A repository for classification experiments regarding the use of PBC4cip for empathy classification using the EmpatheticConversations(EC) database
In this repository, there is the necessary code and databases to replicate the work regarding classifgication of the paper: "An Explainable Artificial Intelligence Approach for Detecting Empathy in Textual Communication" (https://doi.org/10.3390/app12199407)
From the EmpatheticConversations database, we provide the steps to replicate the work as follows:
- Use the EmpatheticConversations.xlsx file in addition to the Main_Representation_Preparation code to prepare the database into a form that separates the individual features. Each data point represents a text utterance comprised of the following features: https://pub.mdpi-res.com/applsci/applsci-12-09407/article_deploy/html/images/applsci-12-09407-g005.png?1663830566
- Separate the data into five folds using the Waikato Environment for Knowledge Analysis (WEKA): https://www.cs.waikato.ac.nz/ml/weka We have decided to provide our own folds, they can be found in the "Folds" folder. The folds must be separated into training and testing data using the following format:
- Empathyabase-'+(number of fold)+'tra.csv for the training set
- Empathyabase-'+(number of fold)+'tst.csv for the test set We provide the .arff and .csv files for each of our folds.
- Carry out classification.
It is possible to carry out classification accross all folds and obtain the following average metrics for each classifier:
- Accuracy
- Recall
- AUC
- Precision
Nevertheless, we also provide the code for carrying out classification tests for each of the folds, in which we can also obtain confusion matrices. We used these confusion matrices to calculate the Closeness Evaluation Measure [1] in an attached excel file for each Fold.
We recommend carrying out the classification task of PBC4cip per Fold using the WEKA implementation of the classifier, as found in Dr. Octavio Loyola-González website: https://octavioloyola.info/papers/PBC4cip/index.html For this, use the .arff folds found in this repository. This is because the Python implementation found in this code can take some time to run.
We have included a folder that allows a user to individually test the empathy levels present in a single utterance. The steps to carry out this task is as follows:
-
Train the PBC4cip classifier using the jupyter notebook "Full_database_PBC4cip_training" file.
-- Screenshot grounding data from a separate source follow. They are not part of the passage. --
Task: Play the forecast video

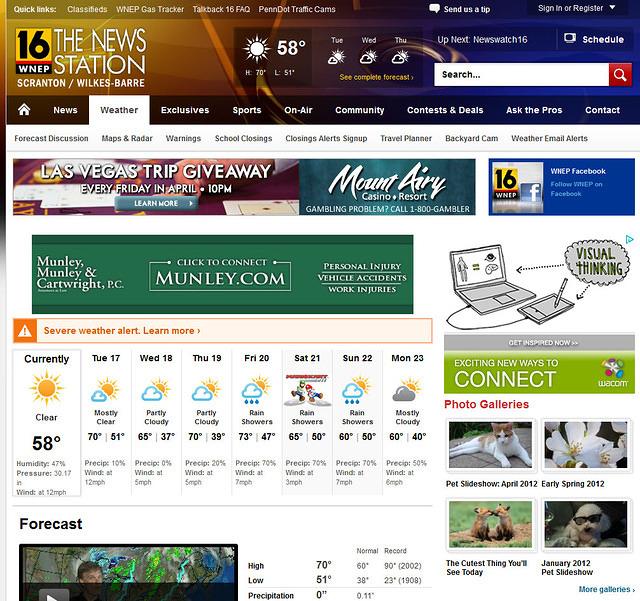Action: click(54, 594)
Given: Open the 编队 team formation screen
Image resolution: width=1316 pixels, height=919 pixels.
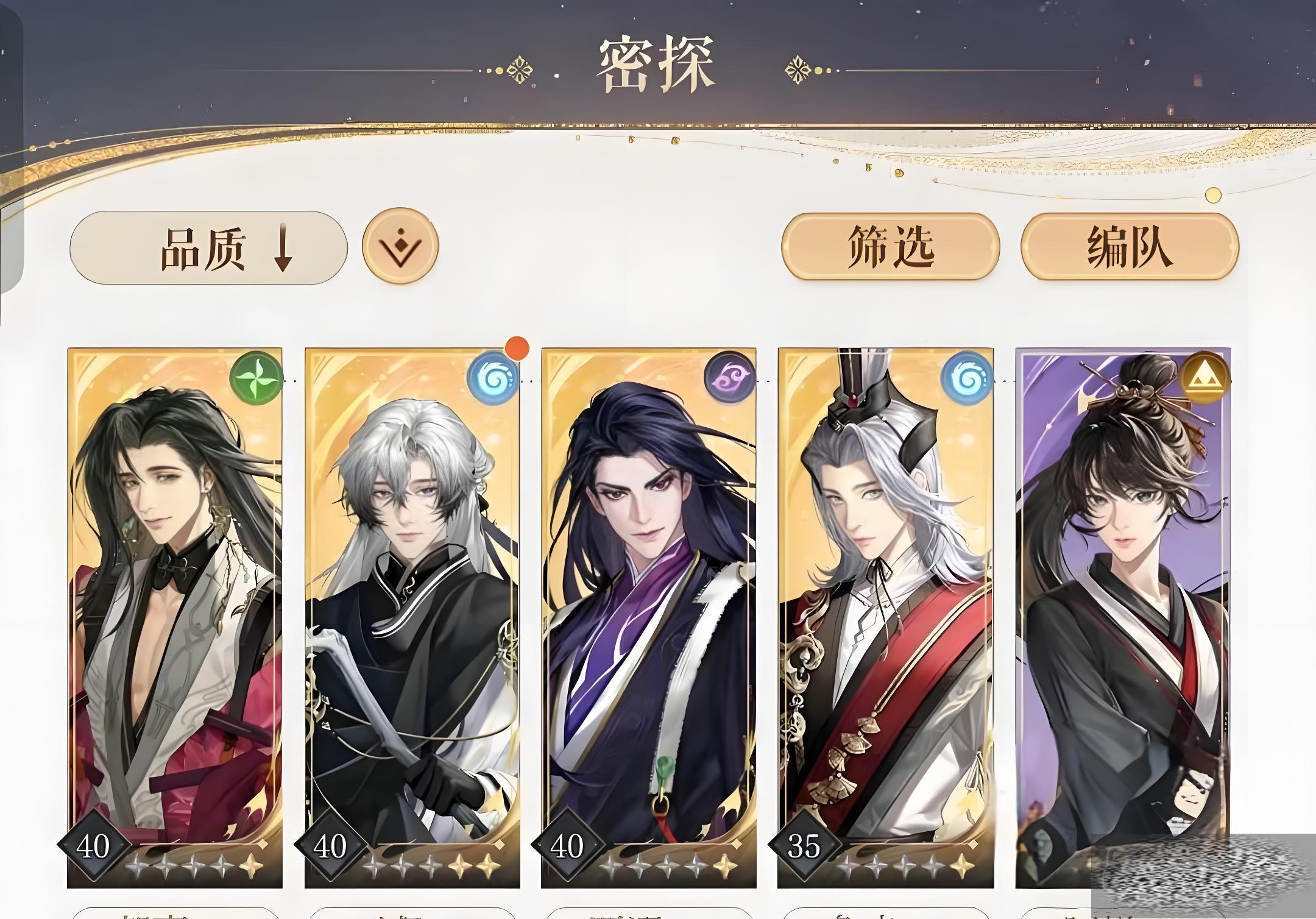Looking at the screenshot, I should point(1130,247).
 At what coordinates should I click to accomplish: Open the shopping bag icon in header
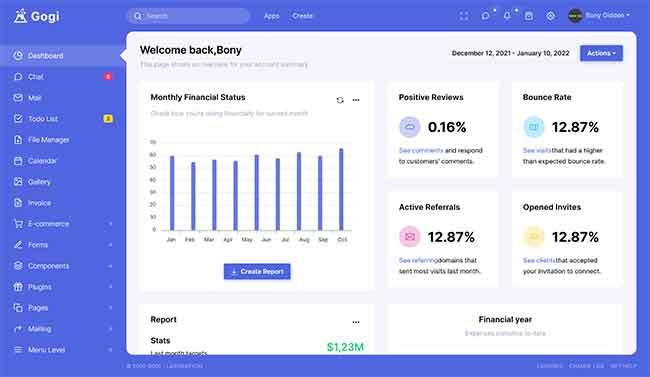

We provide our own already trained classifier in the repository with the name: trained_pbc4cip.sav. If you wish to use it you may skip this step.
-
Run the jupyter notebook file "testing_trained_pbc4cip". You will be presented with a prompt and you might answer with the utterance you feel appropriate, the classifier will predict the levels of empathy in your utterance. NOTE: This will require that you run individually the steps to carry out the database processing. We provide access to our own license of paralleldots as an example in the code. You might need to run the paralleldots data retrieval sections multiple times until no errors are found. Please use your own paralleldots license. The license in the repository is not for commercial uses.
-
You will obtain a predicted value for the levels of empathy in your utterance.
This work was developed as the Master's thesis work of Mr. Edwin Carlos Montiel Vázquez at Instituto Tecnológico y de Estudios Superiores de Monterrey, Estado de México Campus. The credit for this thesis work goes:
Author: Edwin Carlos Montiel Vázquez
Advisor: Dr. Jorge Adolfo Ramírez Uresti
Co-Advisor: Dr. Octavio Loyola González
[1] Enrique Amigo, Julio Gonzalo, Stefano Mizzaro, and Jorge Carrillo-de-Albornoz. 2020. An Effectiveness Metric for Ordinal Classification: Formal Properties and Experimental Results. In Proceedings of the 58th Annual Meeting of the Association for Computational Linguistics, pages 3938–3949, Online. Association for Computational Linguistics.
Please refer to the license file in the repository for information of the license.